Upon release, Stranger's Wrath received highly positive reviews with an average critic score of 87% at GameRankings and 88 out of 100 at Metacritic. It later was nominated for and won numerous awards for multiple media outlets. It received nominations for Outstanding Achievement in Animation and Outstanding Character Performance – Male at the AIAS' 9th Annual Interactive Achievement Awards, Best Artistic Graphics at GameSpot and Best Cinematics and Best Character (Stranger) at G4, while it was a runner-up for Most Innovative Design on Xbox at IGN, won Best Xbox Exclusive Game from Play magazine, was listed in Game Informers Top 50 Games of 2005 and Stranger was included in their Top 10 Heroes of 2005. Game Informers Andrew Reiner gave Stranger's Wrath a 9/10, calling it "A stunning and exquisitely realized masterpiece that delivers a gaming experience unlike any that we've seen before (...) and is truly visionary in its delivery of gameplay."

The Xbox version of Stranger's Wrath was a commercial failure. It sold 600,000 copies by 2012, although Lanning explained that it "really needed to do 1.6 million to break even." Stranger's Wrath HD sold about 600,000 units by March 2014. Lorne Lanning blamed poor sales of the Xbox version on EA's marketing.

Aggregate scores
| Aggregator | Score |
|---|---|
| GameRankings | XBOX: 87% |
| Metacritic | XBOX: 88/100 PS3: 82/100 VITA: 83/100 iOS: 77/100 NS: 72/100 |

Review score
| Publication | Score |
|---|---|
| TouchArcade | 5/5 |

== HD remaster ==
An upgraded build of Stranger's Wrath was first announced in 2010 for release on PC and PlayStation 3, developed by Just Add Water.

The game was released on December 21, 2011, in Europe and Australia, and on December 27, 2011, in North America on the PlayStation Network, and includes enhanced 720p visuals, more detailed character models, remastered dialogue, 37 trophies, bonus material and support for the PlayStation Move peripheral that was to be patched later along with 3D support.

The PC build of Stranger's Wrath was released on Steam on December 20, 2010, as part of The Oddboxx, a collected anthology of all four Oddworld games.

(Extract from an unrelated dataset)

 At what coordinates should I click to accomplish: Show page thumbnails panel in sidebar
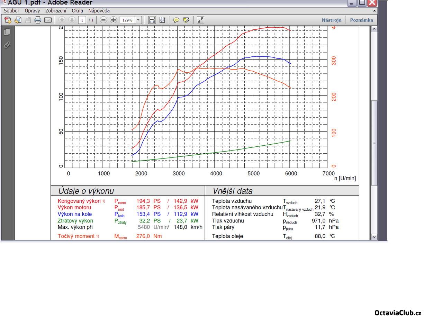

It is a direct release of the original 2005 Xbox game, with added support for Steamworks Achievements. A patch containing the enhanced content was planned to be released 2–3 months after the PlayStation 3 version is released, and was eventually released on September 14, 2012. In November 2011 before the release date was announced, an XMB Dynamic Theme and LittleBigPlanet 2 costume based on Stranger's Wrath were released on the PlayStation Store.

A PlayStation Vita version was announced on November 23, 2011, and was released on December 18, 2012, in North America and a day later in Europe.

A Wii U version was announced on June 11, 2013, during E3 2013. Oddworld Inhabitants confirmed that it would be making its way to the Wii U's Nintendo eShop. In response to a GoNintendo article in August 2015 about the port's status, Oddworld Inhabitants clarified development on the Wii U build is placed on-hold, but is not officially cancelled. The game was never released for the Wii U.

A mobile build was released in 2014 for Android and iOS.

In September 2018, a Nintendo Switch version was announced at EGX 2018 with a confirmed release date for January 2020. The game was released on the system on January 23, 2020. On the same day, it was announced that the Switch port would be co-published by Microids, as part of a 3-game deal with Oddworld Inhabitants.